Bid rigging is an illegal practice of setting prices when bidding on particular contracts or when competitive bids are solicited.
This can happen when different companies bid on government construction contracts or other government procurement contracts.
Although the government believes that it is awarding the contract to the best and lowest bidder, in reality, the lowest bid is not competitive.
What are the different types of bid rigging?
Bid rigging can take different forms, such as bid rotation, bid suppression, complementary bidding, phantom bidding, bid delegation, and buyback in no-reverse auctions.
Companies engaged in bid rigging have the ultimate objective of manipulating the bidding process in such a way that they can determine in advance who will win the bid and on what terms.

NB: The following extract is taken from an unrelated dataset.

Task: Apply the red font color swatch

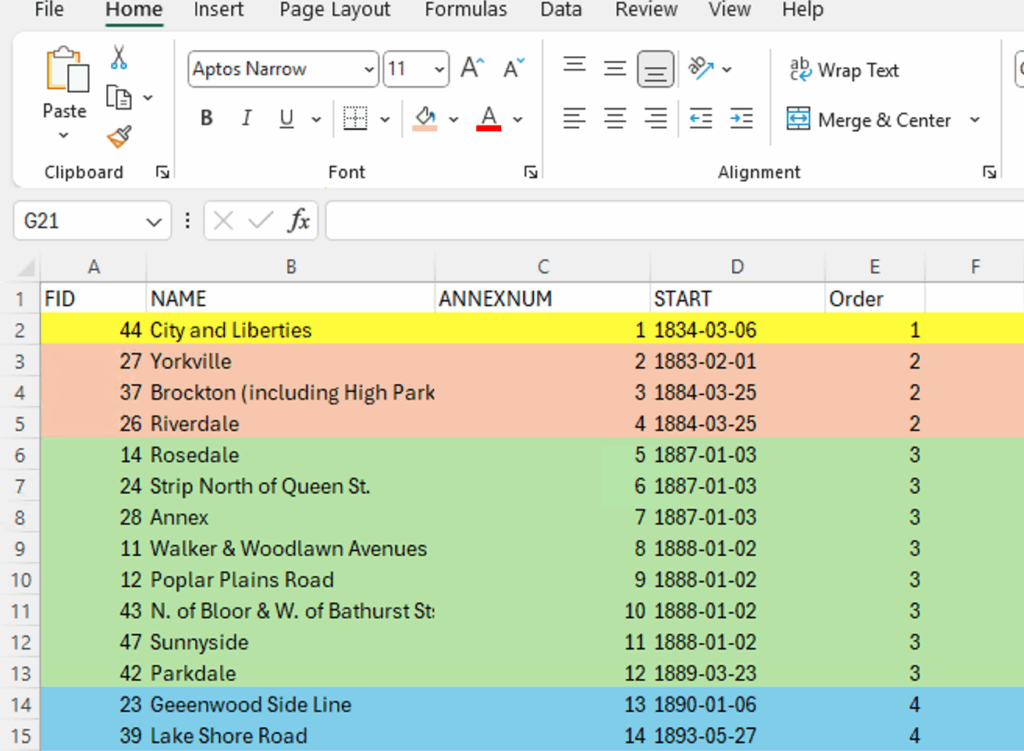Action: pos(489,119)
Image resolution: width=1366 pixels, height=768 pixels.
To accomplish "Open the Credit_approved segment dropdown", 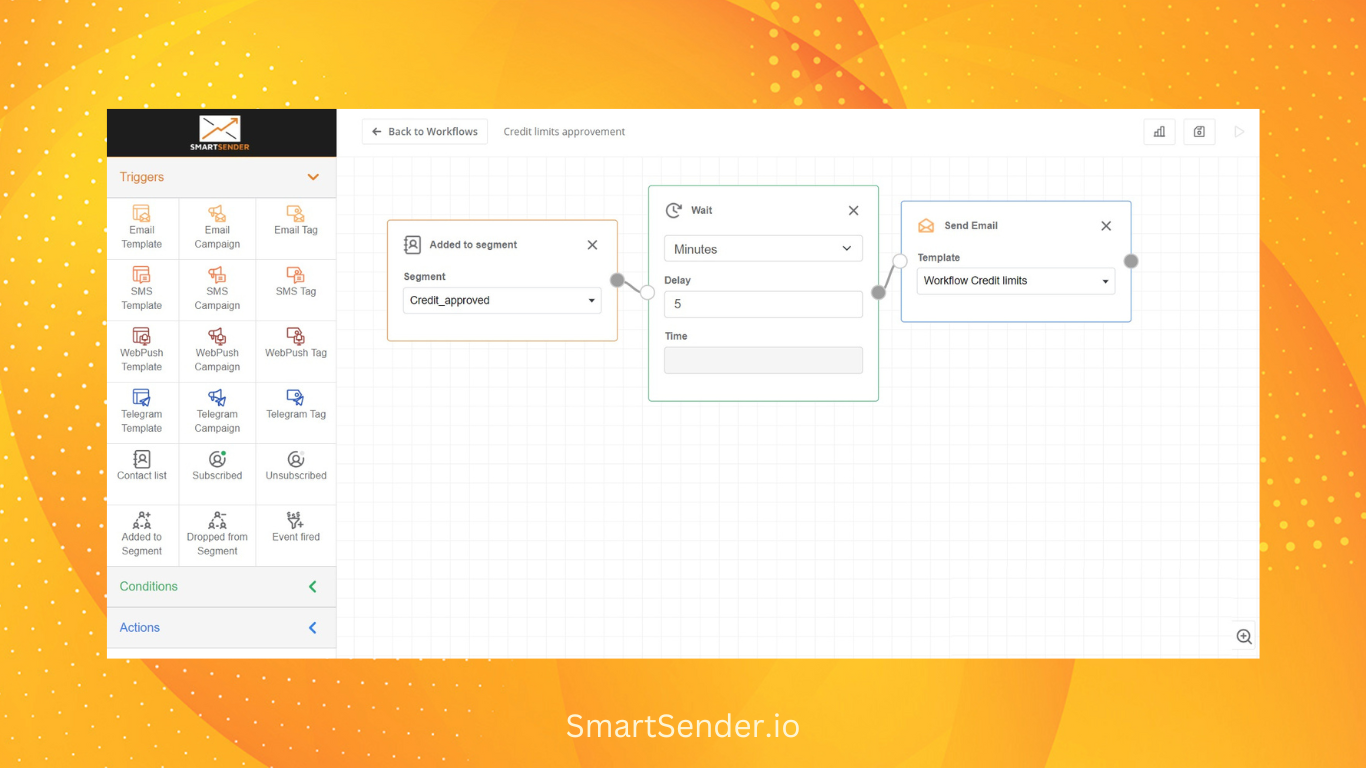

What are some examples of bid rigging?
Bid rigging can take many forms but here are some common examples:
- Purchase splitting
- Bidder exclusion
- Complementary bidding
- Bid rotation
- Bid delegation
- Phantom bids
- Phantom auctions
- Change order abuse
- Unbalanced bidding
Why is bid rigging illegal?
Bid rigging is illegal in most countries as the colluding parties act in such a way as to submit non-competitive bids.
Since the market players are “manipulating” the market, clients, taxpayers, and society end up being economically harmed by paying more for something that should have cost less in a free market.
Bid rigging can also be done unethically where company employees or government officials are given bribes to award contracts a certain way.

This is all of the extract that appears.